Lay out the stretch of records from the line containing "Task: Click the Роман-Кош mountain peak icon" through the line containing "Action: [83, 100]" as a numbered list, leaving out blank lines.

+++++

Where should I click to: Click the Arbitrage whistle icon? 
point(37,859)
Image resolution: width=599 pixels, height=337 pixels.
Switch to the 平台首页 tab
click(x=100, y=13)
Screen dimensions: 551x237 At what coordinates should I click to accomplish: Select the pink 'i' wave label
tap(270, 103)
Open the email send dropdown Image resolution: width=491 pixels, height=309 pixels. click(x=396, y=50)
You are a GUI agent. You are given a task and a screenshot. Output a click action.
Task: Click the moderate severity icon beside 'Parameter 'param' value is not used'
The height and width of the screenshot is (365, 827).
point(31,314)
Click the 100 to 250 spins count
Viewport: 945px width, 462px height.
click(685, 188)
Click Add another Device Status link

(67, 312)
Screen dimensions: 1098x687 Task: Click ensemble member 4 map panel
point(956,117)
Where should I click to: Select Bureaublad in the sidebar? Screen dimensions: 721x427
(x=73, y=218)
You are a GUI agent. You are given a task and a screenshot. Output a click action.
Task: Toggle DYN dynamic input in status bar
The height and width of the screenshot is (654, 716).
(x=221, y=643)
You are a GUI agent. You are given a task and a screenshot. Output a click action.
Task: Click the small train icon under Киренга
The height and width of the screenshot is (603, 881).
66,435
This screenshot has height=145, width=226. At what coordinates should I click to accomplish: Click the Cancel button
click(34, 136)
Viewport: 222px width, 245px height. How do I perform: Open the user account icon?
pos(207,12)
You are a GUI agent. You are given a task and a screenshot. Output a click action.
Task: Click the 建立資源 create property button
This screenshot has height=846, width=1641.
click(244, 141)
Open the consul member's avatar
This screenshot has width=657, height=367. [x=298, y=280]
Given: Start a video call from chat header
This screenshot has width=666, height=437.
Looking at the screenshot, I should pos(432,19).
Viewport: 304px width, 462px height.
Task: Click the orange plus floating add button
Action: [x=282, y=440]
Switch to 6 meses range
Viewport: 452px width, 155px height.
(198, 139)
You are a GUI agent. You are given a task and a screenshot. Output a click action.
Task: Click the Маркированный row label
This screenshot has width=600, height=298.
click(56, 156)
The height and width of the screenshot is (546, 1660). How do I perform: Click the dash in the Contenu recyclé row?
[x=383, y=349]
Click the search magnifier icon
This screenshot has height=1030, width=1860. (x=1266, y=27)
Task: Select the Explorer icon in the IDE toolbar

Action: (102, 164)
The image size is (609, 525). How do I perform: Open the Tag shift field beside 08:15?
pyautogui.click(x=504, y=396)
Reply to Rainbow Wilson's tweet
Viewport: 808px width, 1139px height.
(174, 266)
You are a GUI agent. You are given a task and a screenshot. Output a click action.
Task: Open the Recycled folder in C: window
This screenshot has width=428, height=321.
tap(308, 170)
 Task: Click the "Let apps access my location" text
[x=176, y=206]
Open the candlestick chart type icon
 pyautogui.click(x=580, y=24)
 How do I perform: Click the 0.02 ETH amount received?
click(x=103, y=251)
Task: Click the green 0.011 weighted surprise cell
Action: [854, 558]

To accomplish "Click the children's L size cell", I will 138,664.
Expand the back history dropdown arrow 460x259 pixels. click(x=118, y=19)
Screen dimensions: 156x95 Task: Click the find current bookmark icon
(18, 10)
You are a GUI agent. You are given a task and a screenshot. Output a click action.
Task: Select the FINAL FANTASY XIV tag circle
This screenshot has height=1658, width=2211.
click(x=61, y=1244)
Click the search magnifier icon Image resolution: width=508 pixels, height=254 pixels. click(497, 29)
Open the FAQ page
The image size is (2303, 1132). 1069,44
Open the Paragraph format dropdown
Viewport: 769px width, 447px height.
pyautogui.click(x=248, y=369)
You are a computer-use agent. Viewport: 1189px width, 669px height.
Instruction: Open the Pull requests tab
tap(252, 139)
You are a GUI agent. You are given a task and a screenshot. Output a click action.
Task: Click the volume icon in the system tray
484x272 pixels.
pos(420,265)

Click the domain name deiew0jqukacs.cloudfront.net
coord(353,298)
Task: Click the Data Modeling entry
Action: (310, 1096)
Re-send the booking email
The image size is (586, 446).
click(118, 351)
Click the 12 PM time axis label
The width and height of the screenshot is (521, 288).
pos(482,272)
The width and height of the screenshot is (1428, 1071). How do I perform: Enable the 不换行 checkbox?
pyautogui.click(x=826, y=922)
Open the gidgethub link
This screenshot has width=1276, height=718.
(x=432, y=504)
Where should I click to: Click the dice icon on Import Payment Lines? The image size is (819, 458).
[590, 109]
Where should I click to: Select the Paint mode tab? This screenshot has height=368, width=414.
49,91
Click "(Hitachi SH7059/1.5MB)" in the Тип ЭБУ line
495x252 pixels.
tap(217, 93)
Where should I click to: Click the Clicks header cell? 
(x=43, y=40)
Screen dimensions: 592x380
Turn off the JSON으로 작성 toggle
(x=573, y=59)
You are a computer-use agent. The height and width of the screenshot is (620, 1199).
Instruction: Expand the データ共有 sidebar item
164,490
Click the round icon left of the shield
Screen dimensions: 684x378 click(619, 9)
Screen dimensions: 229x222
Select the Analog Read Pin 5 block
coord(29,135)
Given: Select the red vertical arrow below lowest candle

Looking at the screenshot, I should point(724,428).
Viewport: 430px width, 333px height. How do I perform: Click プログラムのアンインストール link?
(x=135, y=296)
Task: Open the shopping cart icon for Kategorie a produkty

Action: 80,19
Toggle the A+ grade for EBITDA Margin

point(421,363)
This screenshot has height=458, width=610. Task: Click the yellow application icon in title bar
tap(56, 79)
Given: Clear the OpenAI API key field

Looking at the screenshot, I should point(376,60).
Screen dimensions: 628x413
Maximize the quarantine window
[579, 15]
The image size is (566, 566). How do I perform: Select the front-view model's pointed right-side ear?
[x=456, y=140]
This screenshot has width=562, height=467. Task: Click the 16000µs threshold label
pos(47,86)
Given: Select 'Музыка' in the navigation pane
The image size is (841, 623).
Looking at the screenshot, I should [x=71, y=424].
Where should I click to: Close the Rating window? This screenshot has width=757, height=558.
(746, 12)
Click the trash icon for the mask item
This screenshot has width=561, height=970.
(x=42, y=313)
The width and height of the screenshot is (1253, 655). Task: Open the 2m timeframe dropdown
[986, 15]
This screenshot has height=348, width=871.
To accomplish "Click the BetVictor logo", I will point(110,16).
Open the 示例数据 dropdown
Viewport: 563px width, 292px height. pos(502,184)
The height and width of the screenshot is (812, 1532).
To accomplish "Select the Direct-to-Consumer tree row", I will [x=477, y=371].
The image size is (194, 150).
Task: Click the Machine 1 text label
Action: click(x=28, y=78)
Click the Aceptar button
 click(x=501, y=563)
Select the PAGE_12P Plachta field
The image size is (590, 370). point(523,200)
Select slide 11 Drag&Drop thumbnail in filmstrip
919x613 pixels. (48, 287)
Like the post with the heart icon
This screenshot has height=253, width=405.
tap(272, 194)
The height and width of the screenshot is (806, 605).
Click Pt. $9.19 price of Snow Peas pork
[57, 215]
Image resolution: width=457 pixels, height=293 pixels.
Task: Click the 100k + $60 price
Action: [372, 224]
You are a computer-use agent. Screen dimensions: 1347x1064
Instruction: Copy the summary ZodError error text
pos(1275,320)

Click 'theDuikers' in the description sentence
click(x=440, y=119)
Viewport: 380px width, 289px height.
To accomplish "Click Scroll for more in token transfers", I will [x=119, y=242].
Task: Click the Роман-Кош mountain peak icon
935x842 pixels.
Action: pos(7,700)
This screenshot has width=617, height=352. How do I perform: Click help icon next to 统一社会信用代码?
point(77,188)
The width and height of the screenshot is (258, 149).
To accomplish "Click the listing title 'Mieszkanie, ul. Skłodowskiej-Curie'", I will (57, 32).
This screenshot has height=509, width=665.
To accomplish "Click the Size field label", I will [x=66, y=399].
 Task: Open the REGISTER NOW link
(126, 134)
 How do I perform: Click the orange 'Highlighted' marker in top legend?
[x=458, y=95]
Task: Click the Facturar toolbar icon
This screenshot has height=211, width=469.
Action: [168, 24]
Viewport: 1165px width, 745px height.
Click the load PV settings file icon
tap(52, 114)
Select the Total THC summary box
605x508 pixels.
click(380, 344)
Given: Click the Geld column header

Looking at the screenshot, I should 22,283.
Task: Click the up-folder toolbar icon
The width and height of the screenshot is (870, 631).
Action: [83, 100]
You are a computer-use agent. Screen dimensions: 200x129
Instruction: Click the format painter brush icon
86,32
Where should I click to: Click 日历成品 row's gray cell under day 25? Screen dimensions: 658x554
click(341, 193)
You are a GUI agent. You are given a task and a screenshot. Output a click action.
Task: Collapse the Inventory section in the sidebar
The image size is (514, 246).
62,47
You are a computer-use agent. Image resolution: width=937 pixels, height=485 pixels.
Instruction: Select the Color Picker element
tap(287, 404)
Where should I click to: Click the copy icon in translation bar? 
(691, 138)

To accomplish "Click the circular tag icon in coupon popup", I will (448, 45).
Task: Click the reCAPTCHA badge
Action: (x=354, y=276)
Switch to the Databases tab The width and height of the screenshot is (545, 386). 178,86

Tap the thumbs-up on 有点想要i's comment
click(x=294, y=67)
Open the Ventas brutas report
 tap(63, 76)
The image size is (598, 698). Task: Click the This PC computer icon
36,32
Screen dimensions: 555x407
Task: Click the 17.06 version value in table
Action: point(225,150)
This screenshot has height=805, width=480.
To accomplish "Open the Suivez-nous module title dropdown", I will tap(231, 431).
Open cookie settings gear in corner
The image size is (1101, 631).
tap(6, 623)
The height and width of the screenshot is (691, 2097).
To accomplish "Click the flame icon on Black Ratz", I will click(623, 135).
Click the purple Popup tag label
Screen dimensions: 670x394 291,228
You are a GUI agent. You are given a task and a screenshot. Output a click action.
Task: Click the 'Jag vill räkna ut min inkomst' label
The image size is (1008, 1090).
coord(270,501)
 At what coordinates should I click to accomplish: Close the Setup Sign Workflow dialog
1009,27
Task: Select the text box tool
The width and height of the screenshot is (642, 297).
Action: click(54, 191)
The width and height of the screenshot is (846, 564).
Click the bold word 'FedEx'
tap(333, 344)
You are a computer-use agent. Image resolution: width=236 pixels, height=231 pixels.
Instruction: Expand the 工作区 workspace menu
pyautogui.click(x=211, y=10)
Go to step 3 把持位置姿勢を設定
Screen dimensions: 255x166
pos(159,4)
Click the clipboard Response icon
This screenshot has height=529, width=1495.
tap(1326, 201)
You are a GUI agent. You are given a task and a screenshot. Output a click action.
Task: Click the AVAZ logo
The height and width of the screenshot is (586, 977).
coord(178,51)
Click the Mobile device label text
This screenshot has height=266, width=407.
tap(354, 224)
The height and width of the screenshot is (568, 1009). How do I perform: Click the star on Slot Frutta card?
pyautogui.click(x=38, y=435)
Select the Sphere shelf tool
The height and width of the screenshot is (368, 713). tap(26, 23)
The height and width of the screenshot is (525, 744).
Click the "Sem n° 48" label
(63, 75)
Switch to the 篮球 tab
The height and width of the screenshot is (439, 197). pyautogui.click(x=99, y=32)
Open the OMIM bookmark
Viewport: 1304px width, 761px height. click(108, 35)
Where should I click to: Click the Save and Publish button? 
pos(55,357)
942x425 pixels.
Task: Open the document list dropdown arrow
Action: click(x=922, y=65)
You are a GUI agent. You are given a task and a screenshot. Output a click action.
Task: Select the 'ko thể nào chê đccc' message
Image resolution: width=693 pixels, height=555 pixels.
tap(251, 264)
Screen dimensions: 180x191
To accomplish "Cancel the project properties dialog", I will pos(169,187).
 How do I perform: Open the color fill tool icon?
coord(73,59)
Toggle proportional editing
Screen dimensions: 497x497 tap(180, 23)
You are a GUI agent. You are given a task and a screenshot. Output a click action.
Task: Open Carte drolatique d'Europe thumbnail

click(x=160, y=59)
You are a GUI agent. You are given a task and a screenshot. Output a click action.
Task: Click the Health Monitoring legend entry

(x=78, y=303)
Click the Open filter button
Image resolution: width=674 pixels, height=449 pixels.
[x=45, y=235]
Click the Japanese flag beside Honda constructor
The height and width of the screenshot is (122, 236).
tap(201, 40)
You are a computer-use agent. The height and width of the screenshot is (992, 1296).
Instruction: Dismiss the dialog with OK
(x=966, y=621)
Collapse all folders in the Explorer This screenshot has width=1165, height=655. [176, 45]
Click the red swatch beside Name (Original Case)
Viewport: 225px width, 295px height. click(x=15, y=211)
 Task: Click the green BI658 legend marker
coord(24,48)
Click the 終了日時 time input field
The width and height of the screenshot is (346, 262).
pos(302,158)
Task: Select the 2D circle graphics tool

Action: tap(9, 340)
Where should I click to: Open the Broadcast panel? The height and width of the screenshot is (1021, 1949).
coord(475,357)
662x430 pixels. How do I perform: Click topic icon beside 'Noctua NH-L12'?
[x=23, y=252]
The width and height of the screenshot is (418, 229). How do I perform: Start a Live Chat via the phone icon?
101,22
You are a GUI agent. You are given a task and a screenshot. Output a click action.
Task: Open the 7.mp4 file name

+++++

**CORRECT RESULT**
1. Task: Click the Роман-Кош mountain peak icon
2. 935x842 pixels.
3. Action: pos(7,700)
4. This screenshot has width=617, height=352. How do I perform: Click help icon next to 统一社会信用代码?
5. point(77,188)
6. The width and height of the screenshot is (258, 149).
7. To accomplish "Click the listing title 'Mieszkanie, ul. Skłodowskiej-Curie'", I will (57, 32).
8. This screenshot has height=509, width=665.
9. To accomplish "Click the Size field label", I will [x=66, y=399].
10.  Task: Open the REGISTER NOW link
11. (126, 134)
12.  How do I perform: Click the orange 'Highlighted' marker in top legend?
13. [x=458, y=95]
14. Task: Click the Facturar toolbar icon
15. This screenshot has height=211, width=469.
16. Action: [168, 24]
17. Viewport: 1165px width, 745px height.
18. Click the load PV settings file icon
19. tap(52, 114)
20. Select the Total THC summary box
21. 605x508 pixels.
22. click(380, 344)
23. Given: Click the Geld column header
24. Looking at the screenshot, I should 22,283.
25. Task: Click the up-folder toolbar icon
26. The width and height of the screenshot is (870, 631).
27. Action: [83, 100]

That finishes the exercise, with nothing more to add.